This topic covers the fundamental concepts of force, free body diagrams, and Newton's laws of motion. It also explores linear momentum, the principle of co
Topic Synopsis
This topic covers the fundamental concepts of force, free body diagrams, and Newton's laws of motion. It also explores linear momentum, the principle of conservation of momentum, and the application of these concepts to solve problems involving elastic and inelastic collisions.
Key Concepts & Core Principles
- Refractive index (n): A measure of how much a medium slows down light relative to a vacuum. It is defined as n = c/v, where c is the speed of light in vacuum and v is the speed in the medium. Higher n means greater bending.
- Snell's Law: n₁ sin θ₁ = n₂ sin θ₂, where θ₁ and θ₂ are the angles of incidence and refraction measured from the normal. This law allows calculation of unknown angles or refractive indices.

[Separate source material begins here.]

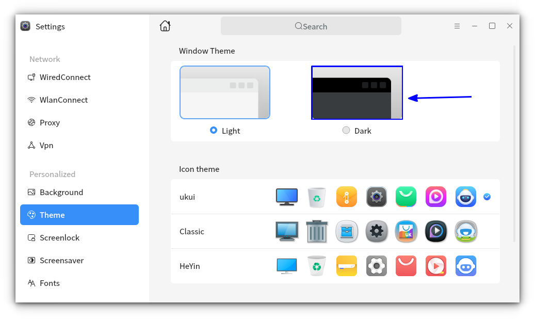Click the Background picture icon in sidebar

pyautogui.click(x=31, y=192)
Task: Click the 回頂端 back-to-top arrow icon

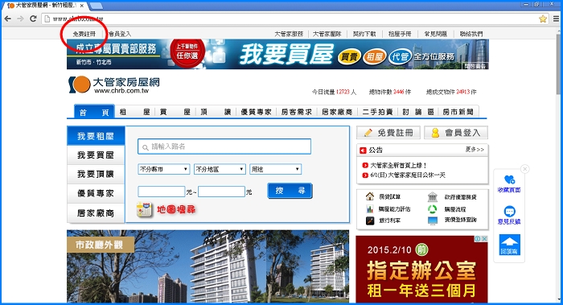Action: pyautogui.click(x=509, y=245)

- Critical angle (C): The angle of incidence in the denser medium for which the angle of refraction is 90°. It is given by sin C = n₂/n₁ (where n₁ > n₂). Beyond this angle, total internal reflection occurs.
- Total internal reflection (TIR): When light travelling from a denser to a rarer medium hits the boundary at an angle greater than the critical angle, it is completely reflected back. This principle is used in optical fibres and prisms.
- Dispersion: The splitting of white light into its constituent colours when passing through a prism, because different wavelengths have slightly different refractive indices in the same medium.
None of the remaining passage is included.